== AIM OF THE EXERCISE ==
Find every line in the material below that contains the string "agent", treating uppercase and lowercase as distinct, and copy each such line.

(Pointing records for text and elements)
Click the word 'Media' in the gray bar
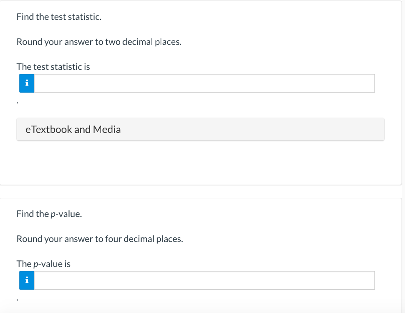 click(x=107, y=129)
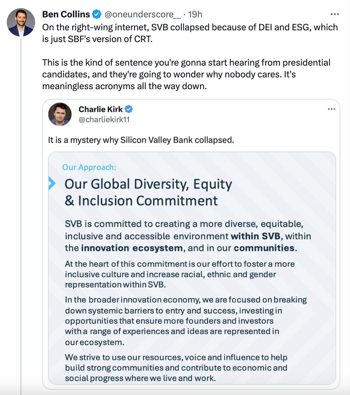
Task: Click the 'Our Approach:' label inside the image
Action: pyautogui.click(x=89, y=167)
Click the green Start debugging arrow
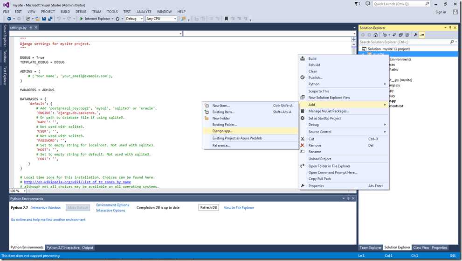462x261 pixels. point(82,19)
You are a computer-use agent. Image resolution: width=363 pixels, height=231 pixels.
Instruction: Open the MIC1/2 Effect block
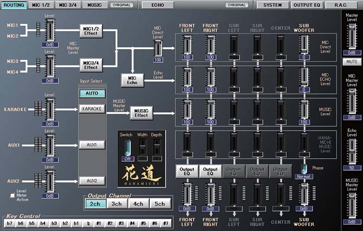91,31
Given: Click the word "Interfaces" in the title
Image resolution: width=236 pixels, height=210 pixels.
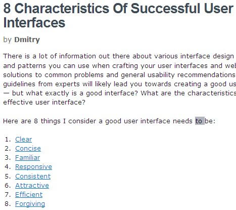Looking at the screenshot, I should coord(34,23).
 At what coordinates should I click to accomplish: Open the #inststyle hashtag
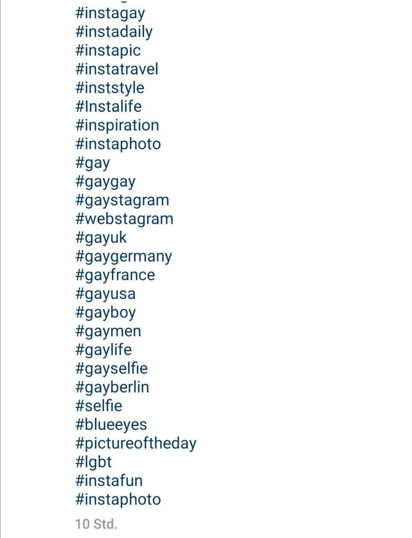pos(110,88)
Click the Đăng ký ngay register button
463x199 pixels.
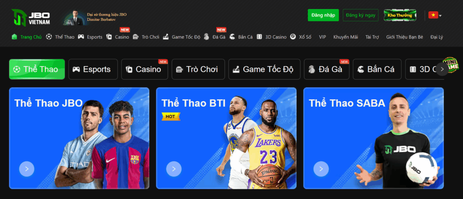point(360,15)
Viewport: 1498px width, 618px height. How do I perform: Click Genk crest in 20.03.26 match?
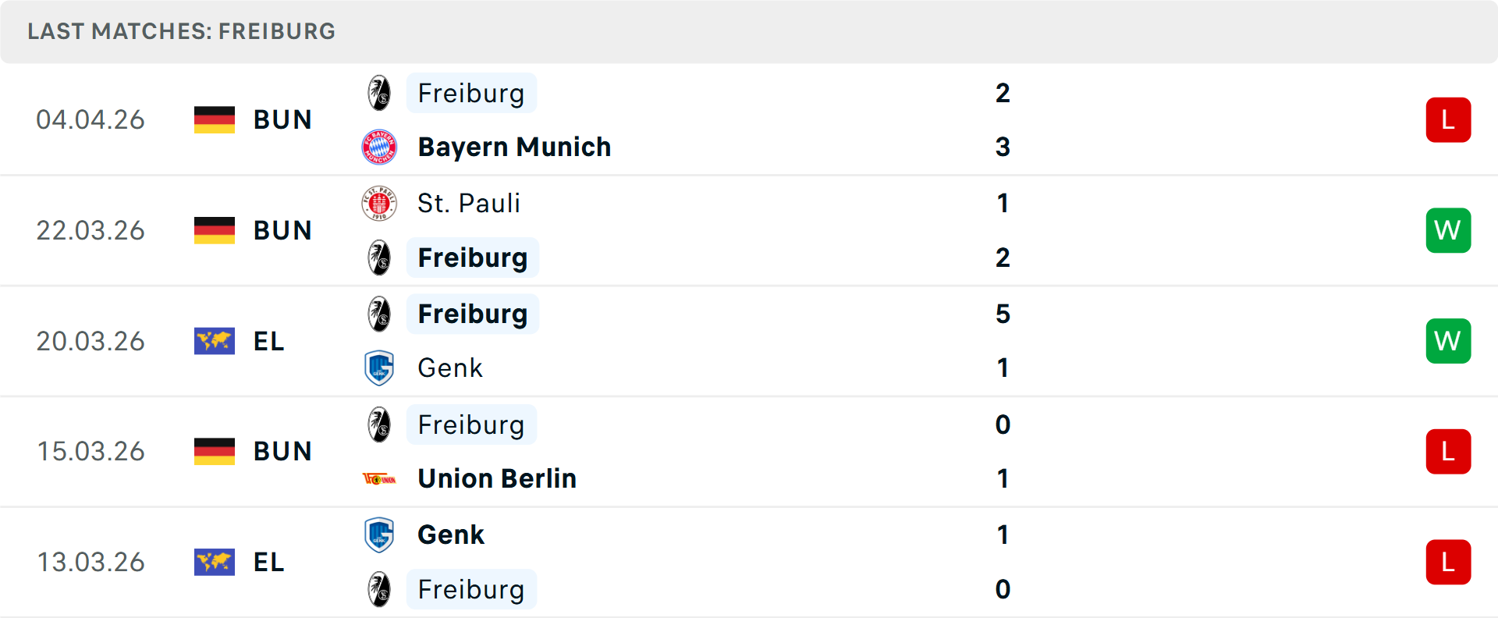[x=379, y=368]
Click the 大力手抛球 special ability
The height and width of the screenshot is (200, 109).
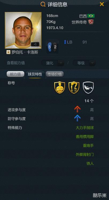(x=85, y=128)
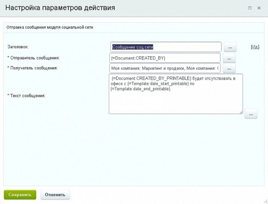
Task: Click the Отправитель сообщения input field
Action: tap(164, 58)
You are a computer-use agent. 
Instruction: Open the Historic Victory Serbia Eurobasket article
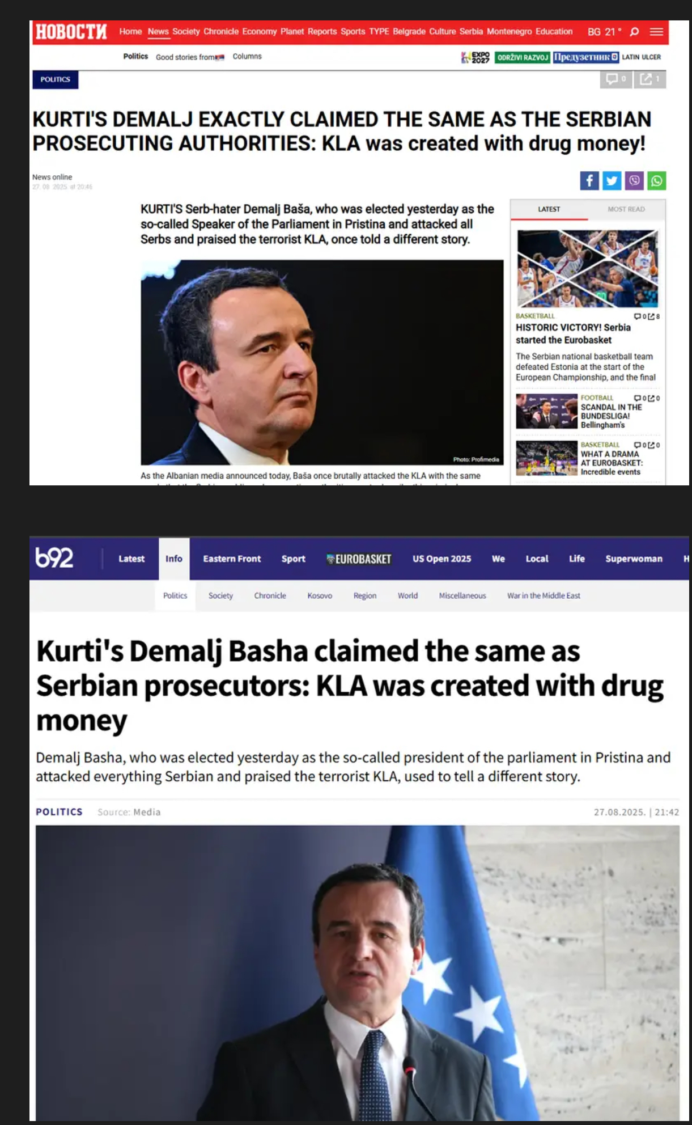tap(572, 333)
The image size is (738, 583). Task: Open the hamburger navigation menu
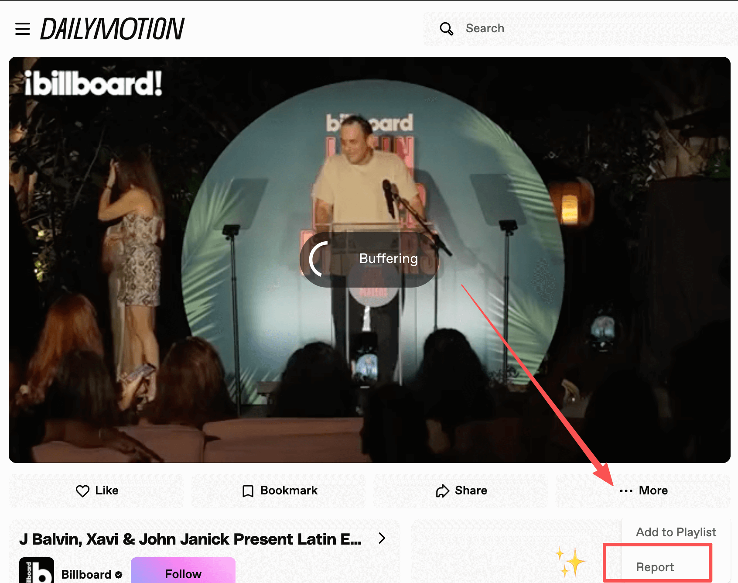coord(23,29)
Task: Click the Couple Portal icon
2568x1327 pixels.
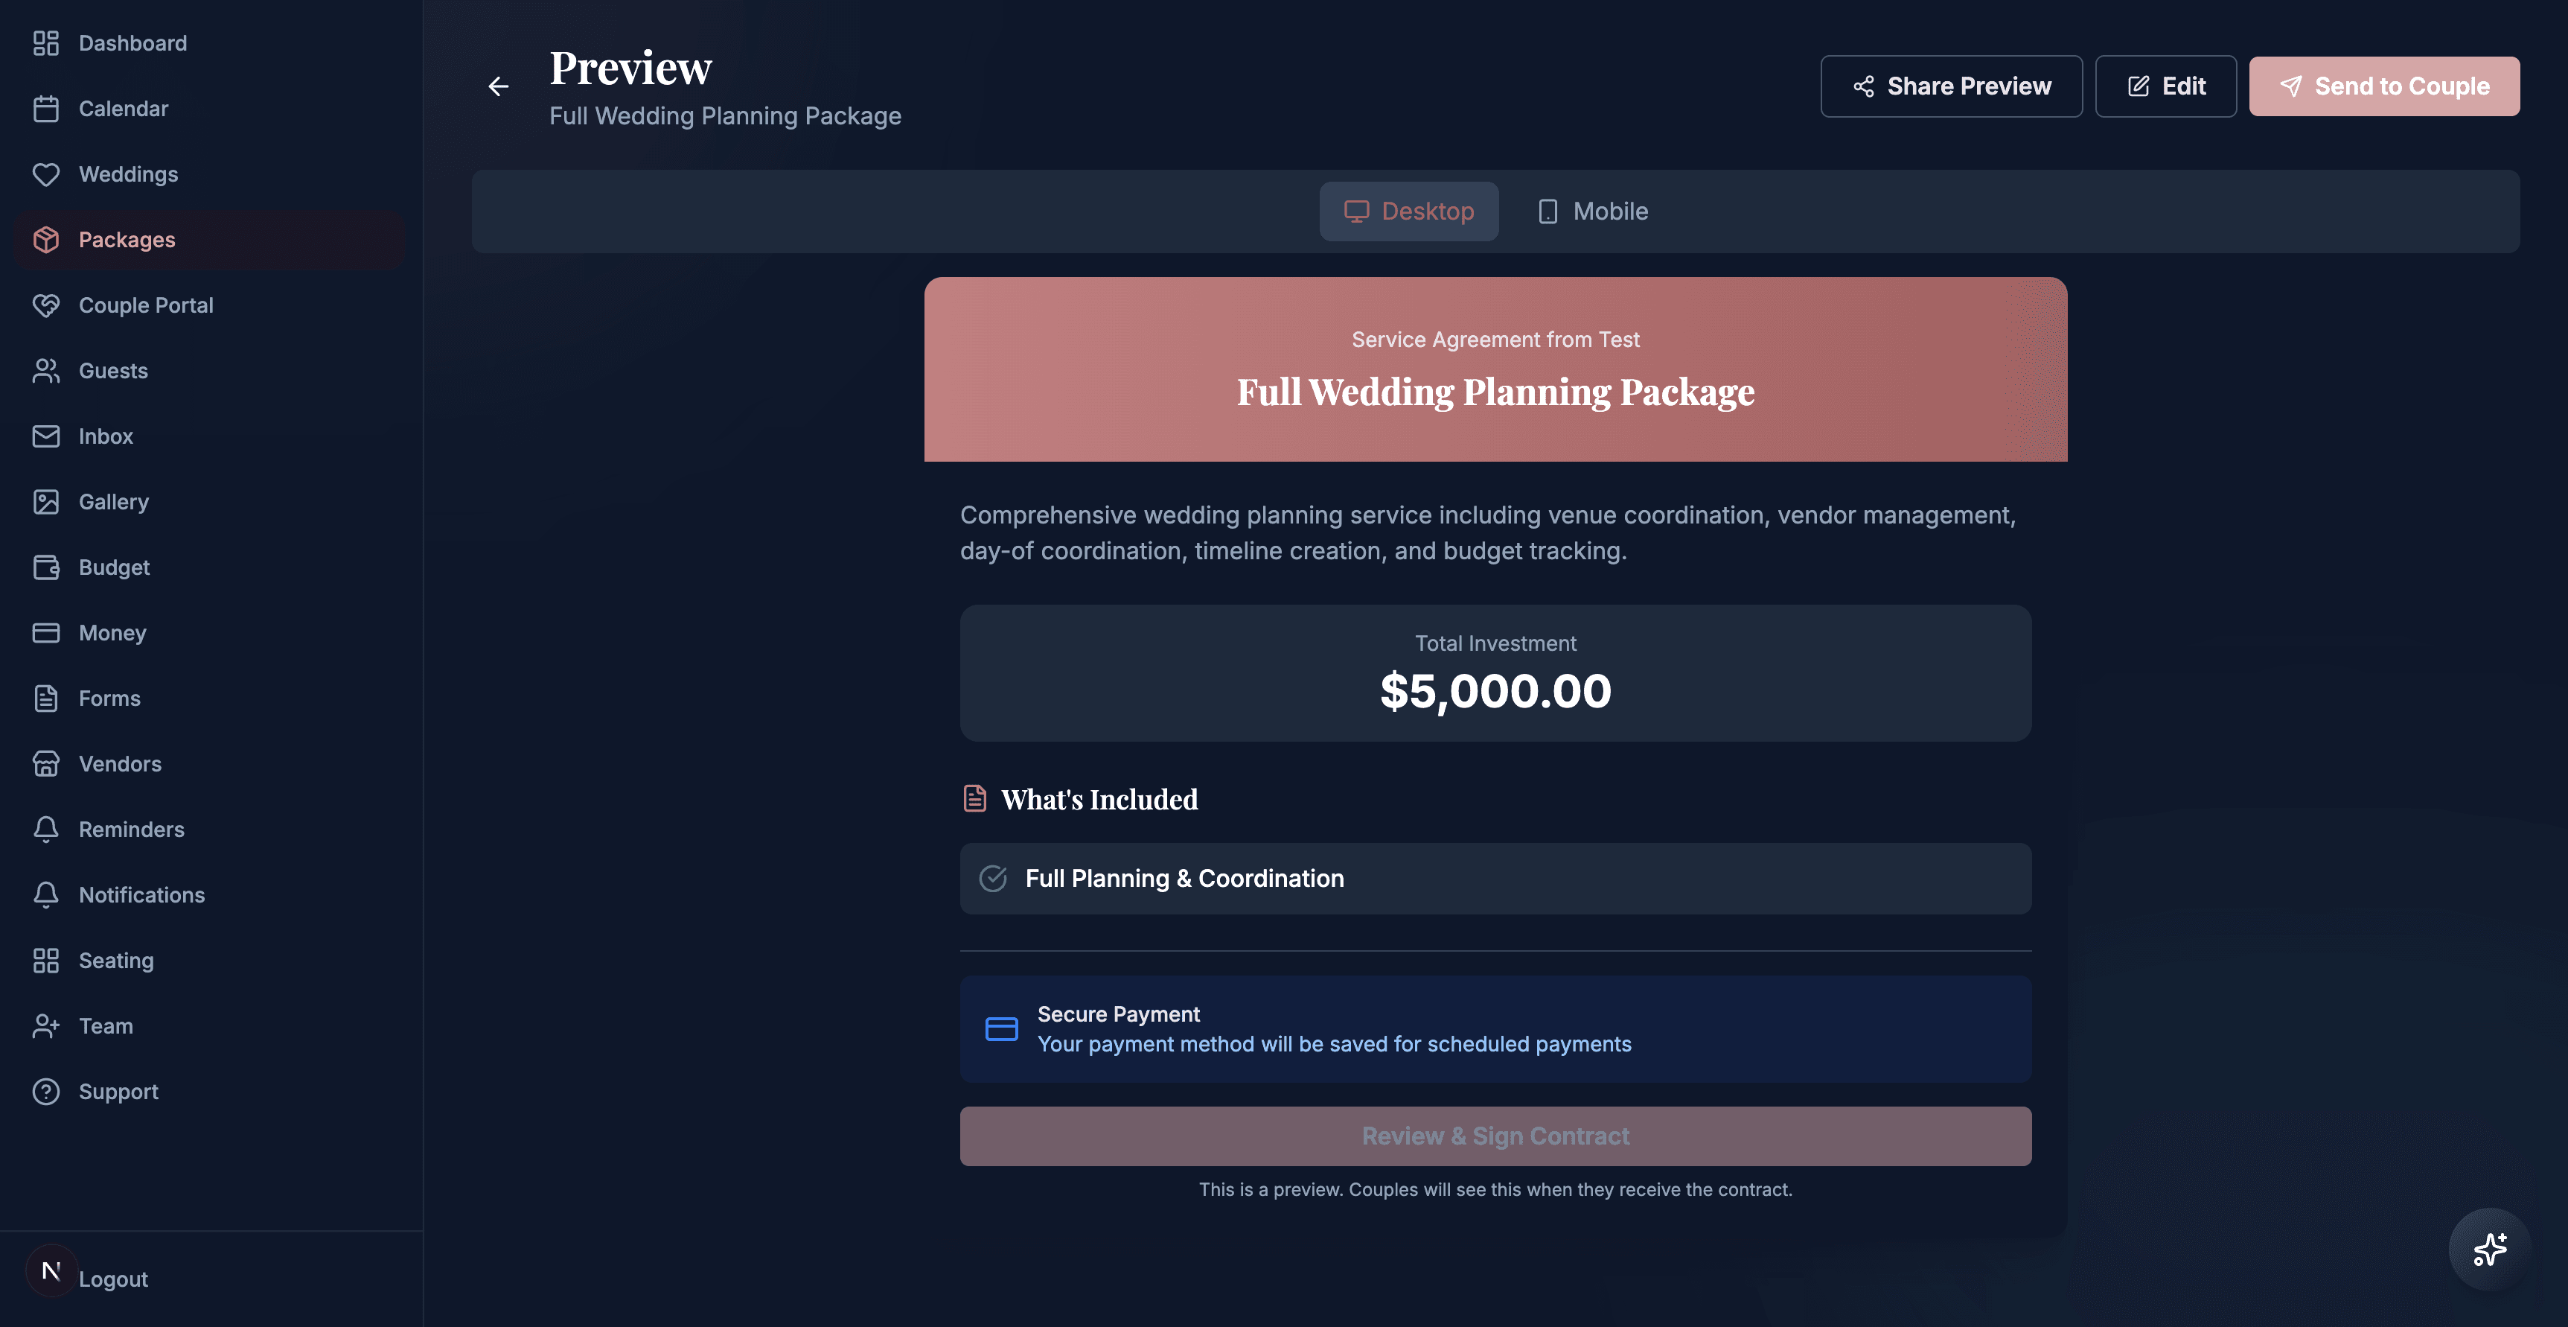Action: coord(47,305)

== RESPONSE BELOW ==
You are a computer-use agent. Image resolution: width=363 pixels, height=231 pixels.
You are a computer-use agent. 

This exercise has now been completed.